The same bug, taken to a pull request
Filing it is half the loop. Because the agent already has the repo, you can hand the confirmed bug straight back and ask it to fix it, prove the fix, and open a pull request you review. One instruction:
The saved-cart bug is confirmed: the cleanup job is keying off the free-plan retention timestamp instead of the cart timestamp. Find the exact code in the repo, make the smallest fix that keeps saved carts independent of the account retention window, and add a test that fails on the old behaviour and passes on the new one. Open a pull request with a clear description and the test output.
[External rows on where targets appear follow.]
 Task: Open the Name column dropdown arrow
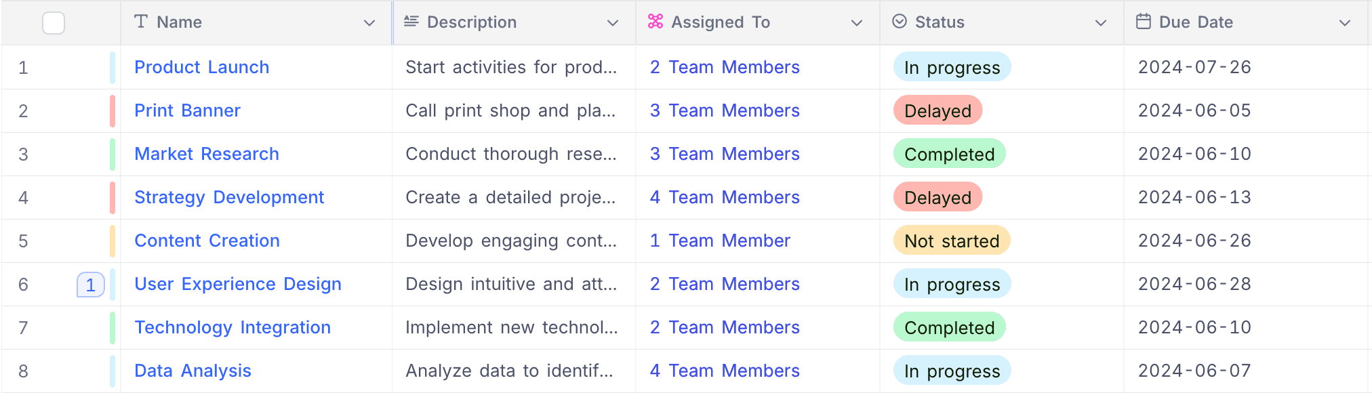pyautogui.click(x=369, y=23)
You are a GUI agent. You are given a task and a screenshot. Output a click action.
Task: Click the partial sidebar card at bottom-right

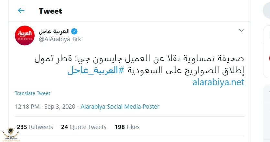267,113
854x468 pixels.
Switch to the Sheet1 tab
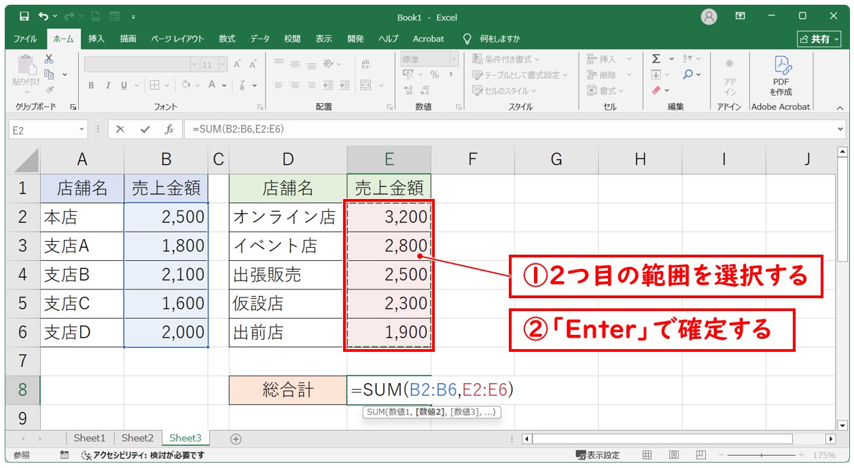[90, 439]
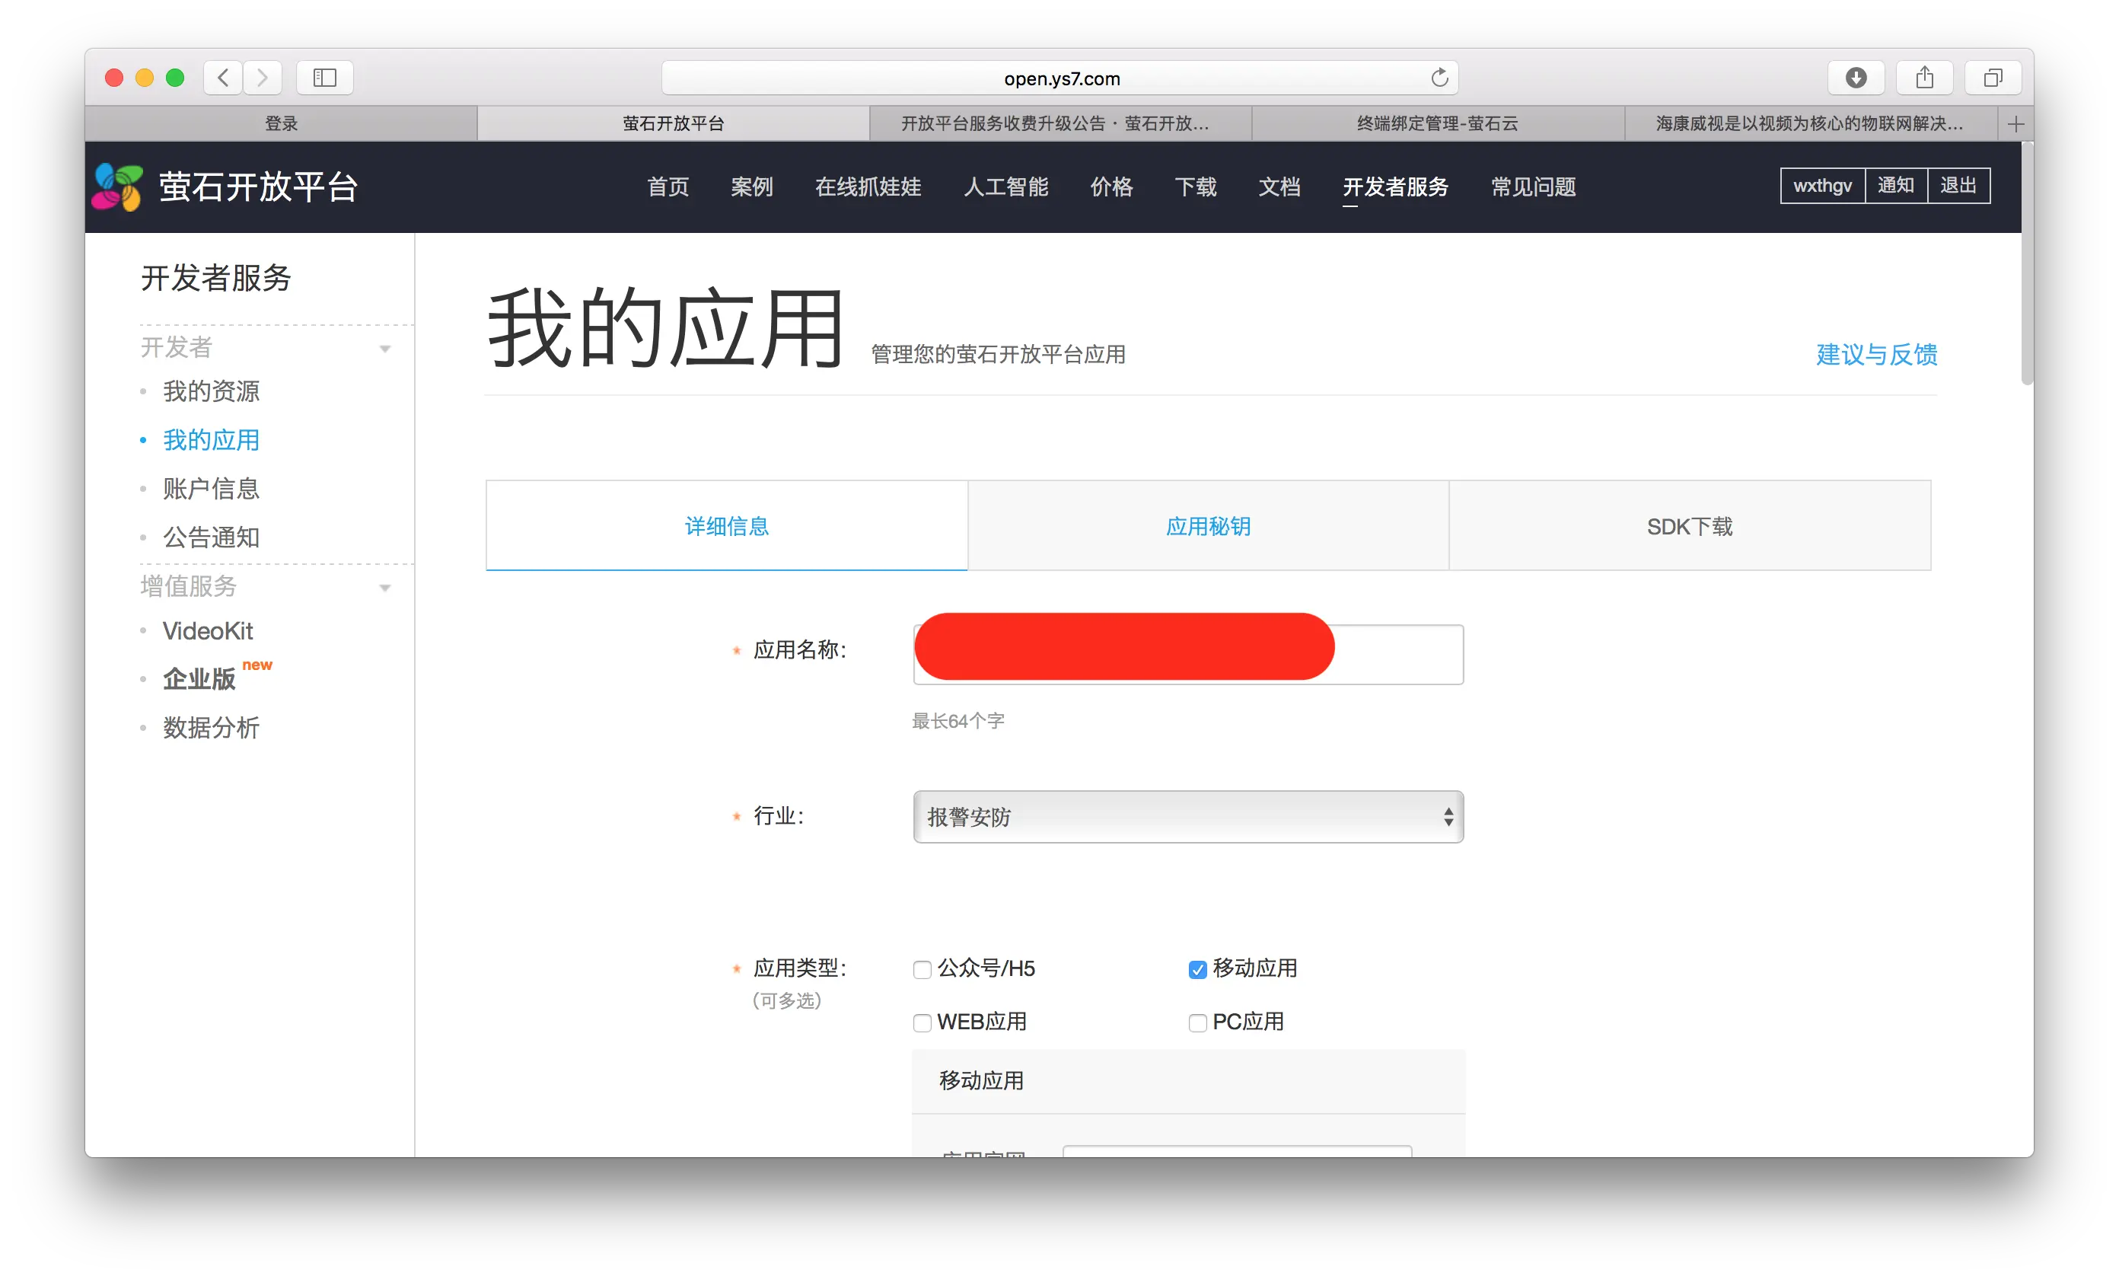Check the 公众号/H5 checkbox

tap(922, 969)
Change nothing else.
fix/saved-cart-retention
Keep saved carts independent of the free-plan retention window
What changed
- cart/cleanup-job.ts: compare each cart against its own updatedAt, not the account retention timestamp.
- cart/cleanup-job.test.ts: new test that a free-plan saved cart survives past the account retention window.
The test it added
cart cleanup > keeps a free-plan saved cart past the account retention window: passing. The same test fails on the previous code, so it locks the bug out.
Left to you
Review the diff, confirm this is the retention rule the product actually wants, and decide whether it ships as a hotfix or in the next release.
This is the part to hold onto. The agent did the finding, the fixing, and the proving, and it brought evidence: a test that fails on the old code and passes on the new one. The merge decision is still yours. That is what real access looks like in practice. It speeds the work up and leaves the judgment where it belongs.
Where AI stops and you start
AI is not one thing. Hand it what it is good at, and keep what needs a human, especially anything visual. I am building a game right now, and this is exactly where it bites: the agent cannot see when something is visually off, a button too big, an element a few pixels out of line, a screen that falls apart on a real device. Across real screen sizes and on mobile, that judgment is still my eyes, not the model's.
Hand it to AI
- Contracts and integrations between services
- Combing through large amounts of data
- Spotting the backend is not returning what it should
- Generating web test scenarios from lots of training data
- Summarising logs and clustering failures
Keep it human
- Seeing a UI is off-centre or a button is too big
- Visual and game testing across real devices and screen sizes
- Unified end-to-end user-flow testing
- Exploratory testing and finding the real gaps
- The business decisions and the call to ship
Keep it safe
Real access is powerful, so scope it the way you would for any new teammate. Three rules cover almost everything.
- Scope access to the task. An agent does not need blanket write access to production to read a flow and reason about it.
- Prefer read access and test data. Be deliberate about credentials and customer records, the same way you would for a new hire.
- A human reviews every change before it merges or ships. Real access speeds the work up. It does not move the release decision.